-- GOAL OF THE EXERCISE --
Copy every line below exactly.

-- PROVIDED RECORDS --
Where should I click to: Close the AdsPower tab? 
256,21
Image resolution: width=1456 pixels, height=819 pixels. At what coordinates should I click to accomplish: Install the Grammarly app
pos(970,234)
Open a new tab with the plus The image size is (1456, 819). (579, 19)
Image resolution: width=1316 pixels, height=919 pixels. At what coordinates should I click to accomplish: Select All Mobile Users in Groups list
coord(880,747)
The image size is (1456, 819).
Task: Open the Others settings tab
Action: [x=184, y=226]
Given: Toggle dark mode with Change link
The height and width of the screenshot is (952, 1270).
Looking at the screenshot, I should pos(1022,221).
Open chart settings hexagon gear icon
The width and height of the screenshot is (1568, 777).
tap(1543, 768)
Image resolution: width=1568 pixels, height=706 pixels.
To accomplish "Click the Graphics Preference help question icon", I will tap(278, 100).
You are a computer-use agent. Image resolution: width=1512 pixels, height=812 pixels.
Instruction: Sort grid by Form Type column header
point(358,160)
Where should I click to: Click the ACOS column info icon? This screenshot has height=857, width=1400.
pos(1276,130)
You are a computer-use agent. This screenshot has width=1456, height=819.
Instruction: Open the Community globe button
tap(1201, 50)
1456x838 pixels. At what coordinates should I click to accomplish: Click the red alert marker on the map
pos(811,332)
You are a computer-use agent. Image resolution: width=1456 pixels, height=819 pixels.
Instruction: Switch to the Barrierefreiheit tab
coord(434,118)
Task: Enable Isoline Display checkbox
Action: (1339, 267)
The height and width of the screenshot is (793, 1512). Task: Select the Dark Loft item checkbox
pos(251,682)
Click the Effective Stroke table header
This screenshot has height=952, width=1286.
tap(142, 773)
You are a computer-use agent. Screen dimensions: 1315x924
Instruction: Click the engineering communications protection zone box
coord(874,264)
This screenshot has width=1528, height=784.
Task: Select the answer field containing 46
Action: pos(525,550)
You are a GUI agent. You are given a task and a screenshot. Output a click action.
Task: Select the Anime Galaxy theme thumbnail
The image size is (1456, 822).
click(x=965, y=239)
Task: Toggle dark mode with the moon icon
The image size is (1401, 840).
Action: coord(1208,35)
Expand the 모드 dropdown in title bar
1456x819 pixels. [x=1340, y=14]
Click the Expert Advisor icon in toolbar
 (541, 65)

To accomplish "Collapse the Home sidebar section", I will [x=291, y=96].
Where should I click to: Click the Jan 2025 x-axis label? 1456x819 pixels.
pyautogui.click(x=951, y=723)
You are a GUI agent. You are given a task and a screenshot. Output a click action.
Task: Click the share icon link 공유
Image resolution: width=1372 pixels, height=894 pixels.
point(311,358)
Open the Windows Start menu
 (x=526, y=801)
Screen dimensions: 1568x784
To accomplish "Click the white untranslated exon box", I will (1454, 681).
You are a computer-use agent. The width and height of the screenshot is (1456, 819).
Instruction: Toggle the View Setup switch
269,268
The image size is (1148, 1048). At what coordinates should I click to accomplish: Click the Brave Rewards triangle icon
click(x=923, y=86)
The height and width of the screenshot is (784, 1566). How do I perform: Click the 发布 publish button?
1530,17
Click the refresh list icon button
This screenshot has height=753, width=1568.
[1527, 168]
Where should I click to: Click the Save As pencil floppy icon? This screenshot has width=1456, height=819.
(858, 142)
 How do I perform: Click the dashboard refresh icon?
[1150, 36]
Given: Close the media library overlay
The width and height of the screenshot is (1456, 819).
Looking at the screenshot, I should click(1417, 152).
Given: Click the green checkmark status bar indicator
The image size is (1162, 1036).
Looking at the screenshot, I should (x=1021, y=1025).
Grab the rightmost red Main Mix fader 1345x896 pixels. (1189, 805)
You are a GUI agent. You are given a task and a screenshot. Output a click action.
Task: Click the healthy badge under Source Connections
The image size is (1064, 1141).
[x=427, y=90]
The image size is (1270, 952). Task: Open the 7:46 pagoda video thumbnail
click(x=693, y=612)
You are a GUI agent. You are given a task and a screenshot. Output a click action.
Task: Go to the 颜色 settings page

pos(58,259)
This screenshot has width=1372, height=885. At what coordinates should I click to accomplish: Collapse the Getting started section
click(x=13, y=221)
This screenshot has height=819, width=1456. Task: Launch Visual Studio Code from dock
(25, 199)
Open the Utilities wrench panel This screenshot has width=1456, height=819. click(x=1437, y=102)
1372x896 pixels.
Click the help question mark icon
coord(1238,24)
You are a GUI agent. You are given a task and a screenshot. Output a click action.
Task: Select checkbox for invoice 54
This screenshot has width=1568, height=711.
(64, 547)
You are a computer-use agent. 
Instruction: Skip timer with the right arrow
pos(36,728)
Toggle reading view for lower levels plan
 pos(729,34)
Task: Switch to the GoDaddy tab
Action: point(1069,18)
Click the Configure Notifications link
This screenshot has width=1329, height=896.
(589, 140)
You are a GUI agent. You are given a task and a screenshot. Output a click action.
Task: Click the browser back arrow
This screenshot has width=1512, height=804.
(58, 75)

-- RESPONSE BELOW --
Where should I click to: Close the AdsPower tab? 
256,21
Image resolution: width=1456 pixels, height=819 pixels. At what coordinates should I click to accomplish: Install the Grammarly app
pos(970,234)
Open a new tab with the plus The image size is (1456, 819). (579, 19)
Image resolution: width=1316 pixels, height=919 pixels. At what coordinates should I click to accomplish: Select All Mobile Users in Groups list
coord(880,747)
The image size is (1456, 819).
Task: Open the Others settings tab
Action: [x=184, y=226]
Given: Toggle dark mode with Change link
The height and width of the screenshot is (952, 1270).
Looking at the screenshot, I should pos(1022,221).
Open chart settings hexagon gear icon
The width and height of the screenshot is (1568, 777).
tap(1543, 768)
Image resolution: width=1568 pixels, height=706 pixels.
To accomplish "Click the Graphics Preference help question icon", I will tap(278, 100).
You are a computer-use agent. Image resolution: width=1512 pixels, height=812 pixels.
Instruction: Sort grid by Form Type column header
point(358,160)
Where should I click to: Click the ACOS column info icon? This screenshot has height=857, width=1400.
pos(1276,130)
You are a computer-use agent. This screenshot has width=1456, height=819.
Instruction: Open the Community globe button
tap(1201, 50)
1456x838 pixels. At what coordinates should I click to accomplish: Click the red alert marker on the map
pos(811,332)
You are a computer-use agent. Image resolution: width=1456 pixels, height=819 pixels.
Instruction: Switch to the Barrierefreiheit tab
coord(434,118)
Task: Enable Isoline Display checkbox
Action: (1339, 267)
The height and width of the screenshot is (793, 1512). Task: Select the Dark Loft item checkbox
pos(251,682)
Click the Effective Stroke table header
This screenshot has height=952, width=1286.
tap(142, 773)
You are a computer-use agent. Screen dimensions: 1315x924
Instruction: Click the engineering communications protection zone box
coord(874,264)
This screenshot has width=1528, height=784.
Task: Select the answer field containing 46
Action: pos(525,550)
You are a GUI agent. You are given a task and a screenshot. Output a click action.
Task: Select the Anime Galaxy theme thumbnail
The image size is (1456, 822).
click(x=965, y=239)
Task: Toggle dark mode with the moon icon
The image size is (1401, 840).
Action: coord(1208,35)
Expand the 모드 dropdown in title bar
1456x819 pixels. [x=1340, y=14]
Click the Expert Advisor icon in toolbar
 (541, 65)

To accomplish "Collapse the Home sidebar section", I will [x=291, y=96].
Where should I click to: Click the Jan 2025 x-axis label? 1456x819 pixels.
pyautogui.click(x=951, y=723)
You are a GUI agent. You are given a task and a screenshot. Output a click action.
Task: Click the share icon link 공유
Image resolution: width=1372 pixels, height=894 pixels.
point(311,358)
Open the Windows Start menu
 (x=526, y=801)
Screen dimensions: 1568x784
To accomplish "Click the white untranslated exon box", I will (1454, 681).
You are a computer-use agent. The width and height of the screenshot is (1456, 819).
Instruction: Toggle the View Setup switch
269,268
The image size is (1148, 1048). At what coordinates should I click to accomplish: Click the Brave Rewards triangle icon
click(x=923, y=86)
The height and width of the screenshot is (784, 1566). How do I perform: Click the 发布 publish button?
1530,17
Click the refresh list icon button
This screenshot has height=753, width=1568.
[1527, 168]
Where should I click to: Click the Save As pencil floppy icon? This screenshot has width=1456, height=819.
(858, 142)
 How do I perform: Click the dashboard refresh icon?
[1150, 36]
Given: Close the media library overlay
The width and height of the screenshot is (1456, 819).
Looking at the screenshot, I should click(1417, 152).
Given: Click the green checkmark status bar indicator
The image size is (1162, 1036).
Looking at the screenshot, I should (x=1021, y=1025).
Grab the rightmost red Main Mix fader 1345x896 pixels. (1189, 805)
You are a GUI agent. You are given a task and a screenshot. Output a click action.
Task: Click the healthy badge under Source Connections
The image size is (1064, 1141).
[x=427, y=90]
The image size is (1270, 952). Task: Open the 7:46 pagoda video thumbnail
click(x=693, y=612)
You are a GUI agent. You are given a task and a screenshot. Output a click action.
Task: Go to the 颜色 settings page

pos(58,259)
This screenshot has width=1372, height=885. At what coordinates should I click to accomplish: Collapse the Getting started section
click(x=13, y=221)
This screenshot has height=819, width=1456. Task: Launch Visual Studio Code from dock
(25, 199)
Open the Utilities wrench panel This screenshot has width=1456, height=819. click(x=1437, y=102)
1372x896 pixels.
Click the help question mark icon
coord(1238,24)
You are a GUI agent. You are given a task and a screenshot. Output a click action.
Task: Select checkbox for invoice 54
This screenshot has width=1568, height=711.
(64, 547)
You are a computer-use agent. 
Instruction: Skip timer with the right arrow
pos(36,728)
Toggle reading view for lower levels plan
 pos(729,34)
Task: Switch to the GoDaddy tab
Action: point(1069,18)
Click the Configure Notifications link
This screenshot has width=1329, height=896.
(589, 140)
You are a GUI agent. You are given a task and a screenshot. Output a click action.
Task: Click the browser back arrow
This screenshot has width=1512, height=804.
(58, 75)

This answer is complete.